Requirement:
Your answer should repeat exactly the lines from the one holding "You are a GUI" through the end of the data, and it should contain no pictures.

Extracted data:
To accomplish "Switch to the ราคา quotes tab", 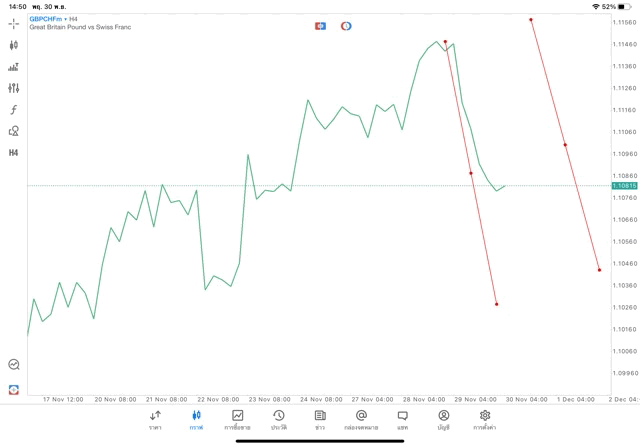I will 155,419.
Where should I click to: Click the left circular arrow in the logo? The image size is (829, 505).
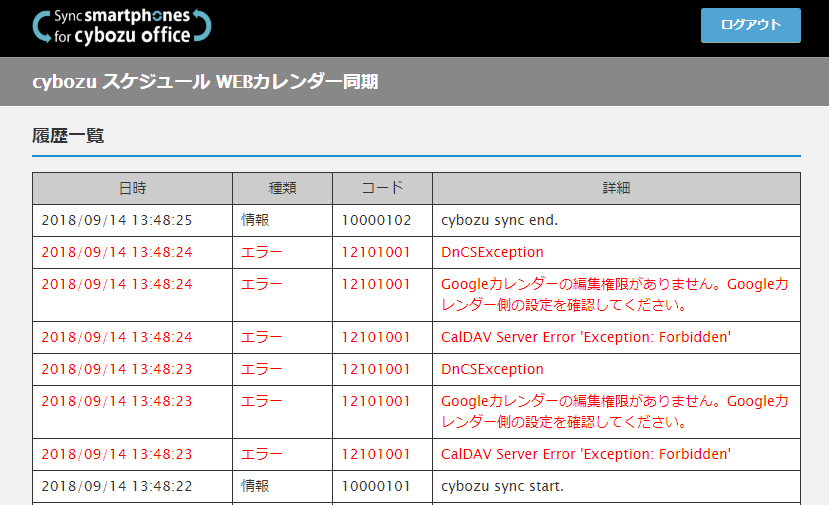point(42,27)
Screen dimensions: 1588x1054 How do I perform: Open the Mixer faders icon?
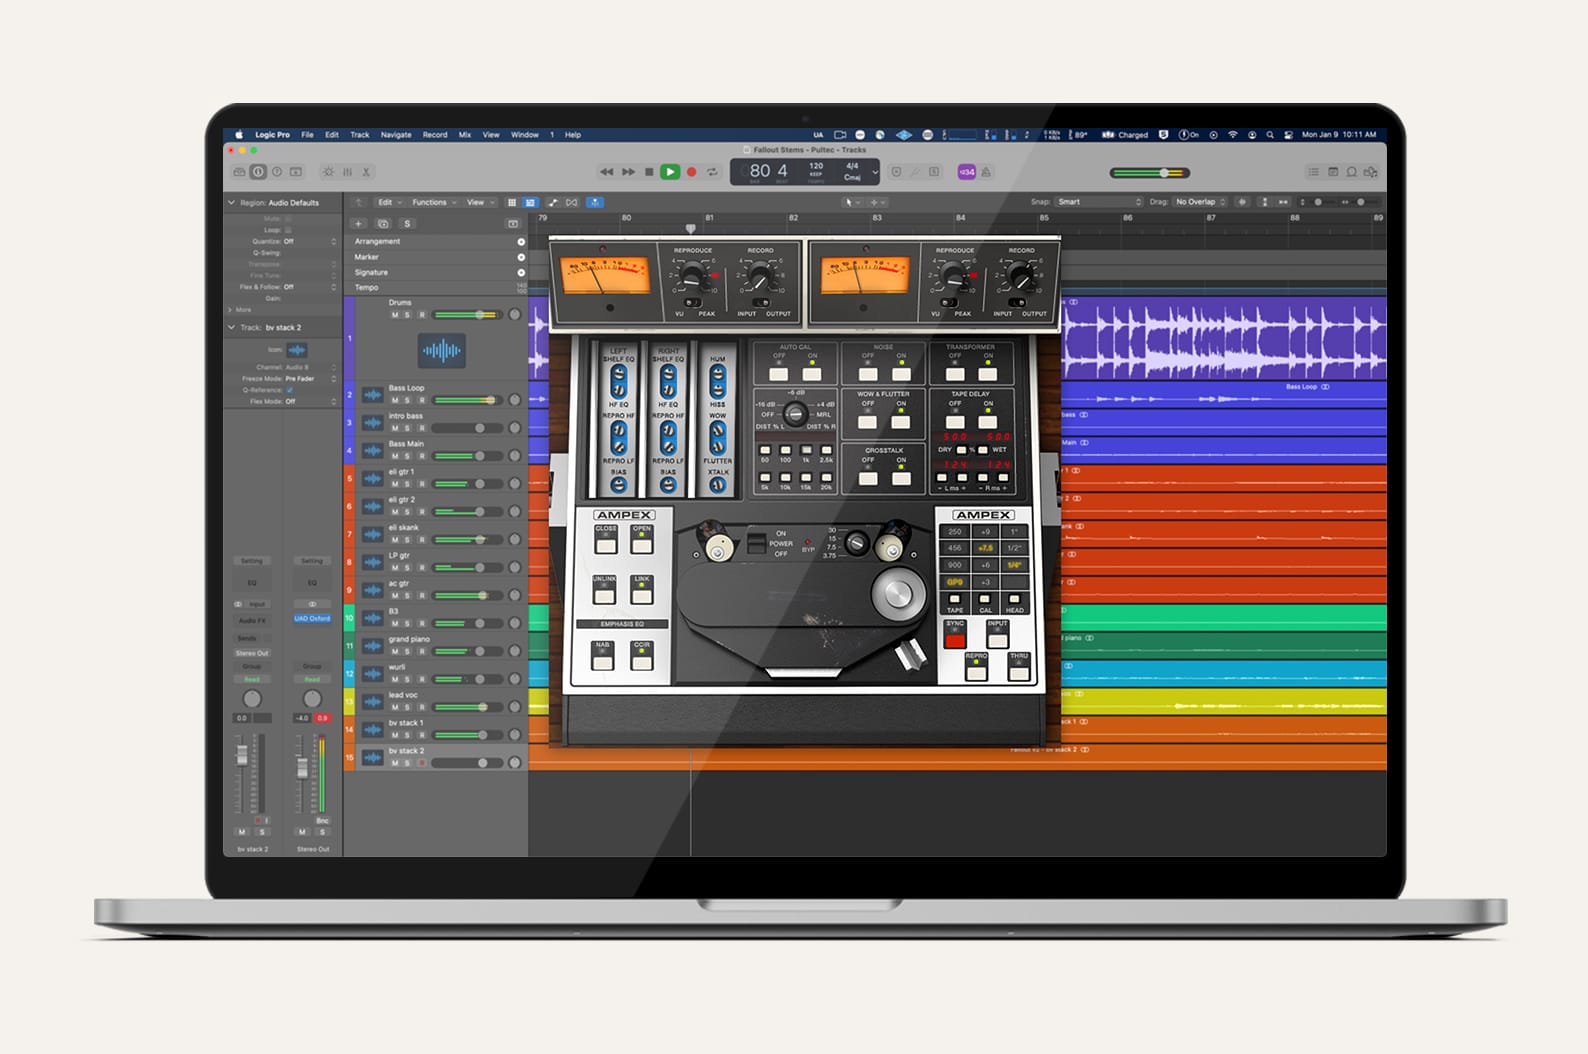click(x=347, y=172)
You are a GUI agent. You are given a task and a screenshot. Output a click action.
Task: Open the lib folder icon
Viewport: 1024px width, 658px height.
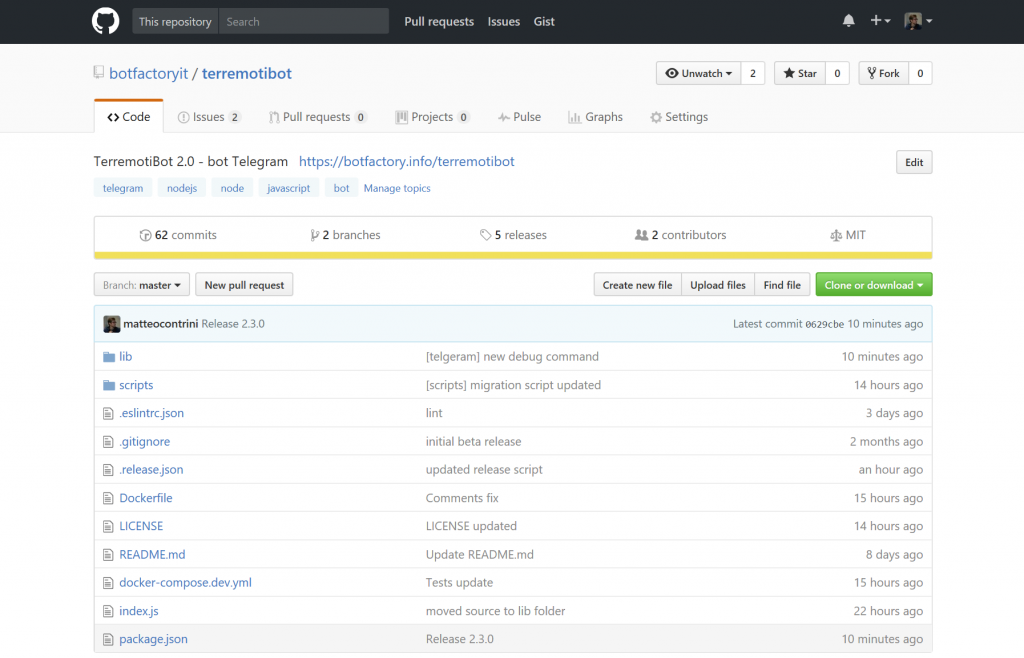point(109,356)
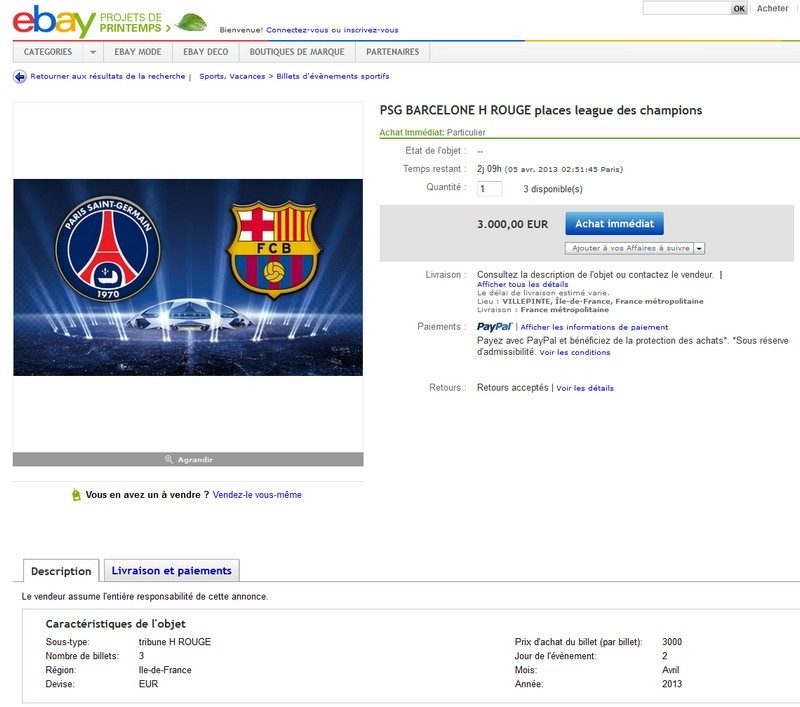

Written response:
You are a GUI agent. You are given a task and a screenshot. Output a click action.
Task: Open the lib folder icon
Viewport: 1024px width, 658px height.
point(109,356)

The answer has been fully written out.